輸入濃厚飼料多投により生産される霜降り肉への人気は根強いものがあり、「エコな牛肉」の前途は決して楽観できませんが、消費者にも、生産者にも、田園の自然環境保全にも、そして国家の自給率維持のためにも、良いことがたくさん期待できます。米国では、コロラド産の草食レッドミートは低脂肪肉(lean meat)として他の牛肉 よりも市場では高い値段で取引されています。日本もそちらの方向に向かうことは間違いないものと思います。スイスでは放牧されているスイスブラウン種の牛たちを、丘陵に置いてある「タンパク源の当座預金」だとして食の安全保障の観点から大事にしています。
時間のかかる長い道のりではありますが、その第一歩として企画しました今回の試食ランチの意のあるところをご理解いただければ望外の幸せです。需要の掘り起こしには、口コミパワーが何よりも大事だと申します。今回の小規模な第一回会合へのお誘いを貴方様に差し上げましたのは、貴殿の社会への影響力、伝播力に期待してのことでございます。また、口こみ作戦には、食と台所を預かる女性の力が成否のカギを握っていると申しても過言ではありません。
ご参加をご検討いただくにあたりましては、奥様方などのご参加もぜひお考えください。奥様だけのご参加ももちろん歓迎です。添付のチラシをご家族の皆様などにもお見せいただければ幸いです。(今回はご都合がつかないので欠席するが今後、第二弾、第三弾の企画が続く場合は出席を考えようとのお方はその旨お手数ですがご連絡ください。今後のご案内を差し上げます。)
例年になくの長梅雨ですが、貴台のご健勝をお祈りいたします。
2009.7 七尾 清彦
琵琶湖畔に臨む白が基調のしゃれたイタリアンレストランに顔をそろえた30人。興味津々の共通の思いは「はてさて、レッドミートなるお味は?」であった。8月26日、草食牛レッドミート&地野菜をエンジョイしようを呼びかけた七尾ほかによる初のEcoMeatersランチの集いが開かれ、多士済々の顔ぶれがそろった。主唱者七尾ほかの努力、そしてなによりも草食牛普及への熱い思いに惹かれたから。トマトと茄子をベースに冷たいスパゲッティの前菜を味わいながら主唱者の「増やせ、レッドミート愛好家」「励まそう、レッドミート生産農家」「仲良くしよう、田園社会」の三つの目標に皆が耳を傾ける。このスローガンにぴったりのゲストとして、主唱者がセカンドライフの拠点にした日野町から、牛とともに少年時代を過ごした農家出身の浦田一郎さん、さらに個人として参加された滋賀県畜産技術振興センターの藤田雅彦さんが「人と牛とのかかわり」などをエピソードを交えて紹介した。

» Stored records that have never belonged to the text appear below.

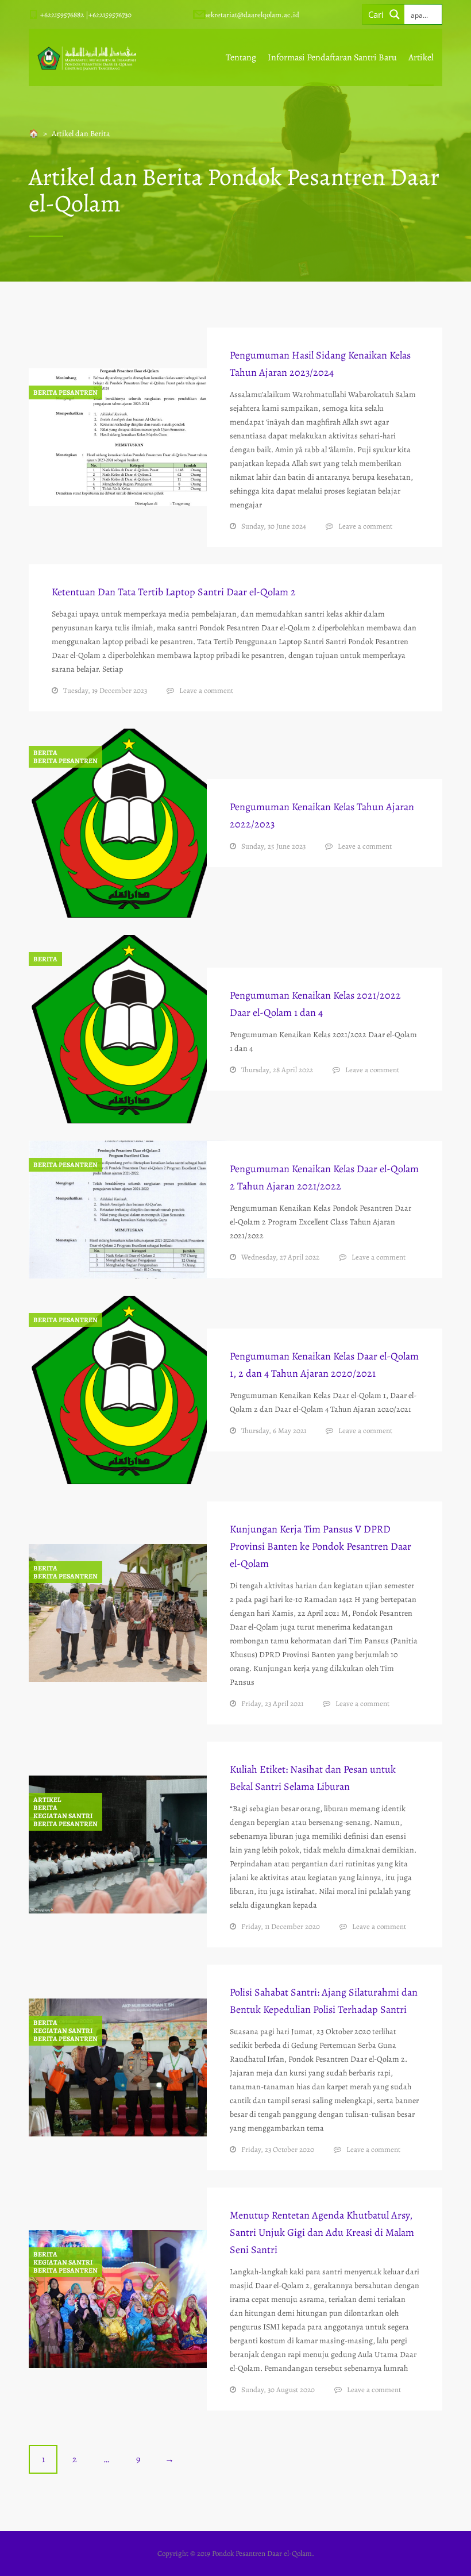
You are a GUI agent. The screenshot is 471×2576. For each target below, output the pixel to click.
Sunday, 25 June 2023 (273, 846)
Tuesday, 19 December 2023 (105, 690)
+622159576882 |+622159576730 (86, 15)
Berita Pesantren (65, 392)
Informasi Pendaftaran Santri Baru (332, 57)
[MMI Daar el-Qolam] (87, 57)
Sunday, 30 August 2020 (278, 2389)
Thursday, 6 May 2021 (273, 1430)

各テーブルで話が弾み、食がすすんだところでいよいよメーンのレッドミートが運ばれる。岩手・岩泉から取り寄せられた「いわて短角和牛」のサーロインは、思っていたよりもやわらかく、ジューシーで、あっという間にみんなの胃袋におさまった。霜降り肉に食べ慣れている人には、とろけるような舌の感触こそないが、かめばかむほどうまみがじんわりと口いっぱいに広がる。たっぷり満喫した面々からは「お肉はどうやって買えるの」「この会でいっそ、短角牛を飼えば」などいろいろな声が飛び出し、和気あいあいの初の会合はお開きに。主唱者は「肩肘張らず、レッドミート愛好の輪が広がれば、それで結構。形式や規則にこだわらずにEcoMeatersを大事に育てて生きたい」と夢を語った。